Posted by / Category Cultural Differences /

I am spending a few days in France to visit family. The thing is, I come from a small village and, basically, there is no choice: I have to rent a car to get there. This means that I have to drive my little ones in a country that’s supposed to be mine but that I don’t recognise any more.

Well, driving in France is nothing short of a challenge. It looks like there is a different set of rules over here. People at the wheel become some sort of monsters who will stop at nothing to make your life a living hell while you drive.



For instance, speed limits must not be respected. Speed limits are, in fact, a minimal speed. Unless there is a police van or a radar, of course. I tend to be very disciplined and I was driving at exactly 90km per hour (the speed limit). Well, everybody was overtaking me. Everybody, even lorries and motorcycles. Unbelievable. Maybe I ended up in the middle of a race without knowing it.


If you don’t have any visibility, it is not a problem, you can overtake. I find this behaviour incredibly dangerous, especially on small country roads, but it doesn’t seem to bother anyone. Have I missed something?


If you believe that the driver in front of you is too slow, you stay as close to him/her as possible. Lovely. Maybe it is supposed to be funny. I need to buy a ‘keep your distance’ sticker. I am not sure that it will work but you never know, it might be worth a try, I suppose.

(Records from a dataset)
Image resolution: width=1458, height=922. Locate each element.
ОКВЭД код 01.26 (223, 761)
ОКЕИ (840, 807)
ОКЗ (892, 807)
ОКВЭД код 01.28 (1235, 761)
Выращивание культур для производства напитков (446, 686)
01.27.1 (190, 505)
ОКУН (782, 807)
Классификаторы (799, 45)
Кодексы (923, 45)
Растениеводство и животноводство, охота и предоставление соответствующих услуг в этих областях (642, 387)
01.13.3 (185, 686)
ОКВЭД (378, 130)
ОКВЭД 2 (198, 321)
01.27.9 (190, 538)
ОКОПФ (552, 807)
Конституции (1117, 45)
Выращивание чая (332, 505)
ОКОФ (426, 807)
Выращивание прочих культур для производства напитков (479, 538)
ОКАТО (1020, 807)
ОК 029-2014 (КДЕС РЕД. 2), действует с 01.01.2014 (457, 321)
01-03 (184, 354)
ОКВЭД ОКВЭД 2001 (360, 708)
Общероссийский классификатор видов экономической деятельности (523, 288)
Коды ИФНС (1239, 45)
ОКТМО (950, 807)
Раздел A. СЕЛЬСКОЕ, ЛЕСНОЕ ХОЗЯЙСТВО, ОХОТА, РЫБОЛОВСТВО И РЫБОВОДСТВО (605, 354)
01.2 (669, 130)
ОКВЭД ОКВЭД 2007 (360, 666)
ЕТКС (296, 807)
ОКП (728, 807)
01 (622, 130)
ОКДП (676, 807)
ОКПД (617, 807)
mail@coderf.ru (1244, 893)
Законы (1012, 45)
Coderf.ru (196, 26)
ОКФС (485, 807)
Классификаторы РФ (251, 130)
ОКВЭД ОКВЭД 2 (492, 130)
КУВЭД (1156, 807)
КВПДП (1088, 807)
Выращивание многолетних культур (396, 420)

Things to do:
1. List the driving habits that the post about driving in France attributes to drivers there.
2. Answer these questions using the post about driving in France:
(a) Why does the writer have to rent a car?
(b) At what speed was the writer driving when everybody overtook?
(c) What does the writer say they need to buy?
3. Carry on the post about driving in France from its last sentence.
This material is separate from the post about driving in France.

In response:
1.
- Treating speed limits as a minimum speed unless there is a police van or a radar
- Overtaking even when there is no visibility
- Staying as close as possible to a driver they believe is too slow

2.
(a) The writer comes from a small village, and there is no other choice for getting there.
(b) Exactly 90 km per hour, the speed limit.
(c) A "keep your distance" sticker.

3.
Traffic lights are just a Christmas decoration at night. Stopping at a red light in the middle of the night is considered to be rude because you are hindering the fluidity of the traffic. Of course. How come I hadn’t thought of this?


No car is too old to be driven, preferably fast. I see old cars from my childhood everywhere…Some look like a pot of yogurt and I thought that they might disintegrate on the motorway. But they didn’t. Mind you, they almost flew.


In short, every time I have to drive somewhere over here, I am freaking out. You do have the odd angry driver in London, but it is the exception rather than the rule…well, it is the other way around over here.


I really hope that I will make it back to London in one piece, as I am honestly appalled with such road rage.


That said, apparently I shouldn’t complain. I am told that it is even worse in Italy. Life is full of challenges I suppose. Maybe I should buy an old tank?



Muriel – A French Yummy Mummy In London
  • SarahHague

    I hope you enjoy your visit despite crazy drivers who are probably also mostly drunk at this time of year…

    • Anonymous

      A bit of a cliché…
      I am sure they wear berets and have a bottle of red wine in their left hand while driving with the other one :))

    • Sarah has a point here: being able to drive while you are drunk is something to be proud of over here. For some, it is part of being a ‘real’ man. Go figure!

  • Proof that Britain has changed you more than you think!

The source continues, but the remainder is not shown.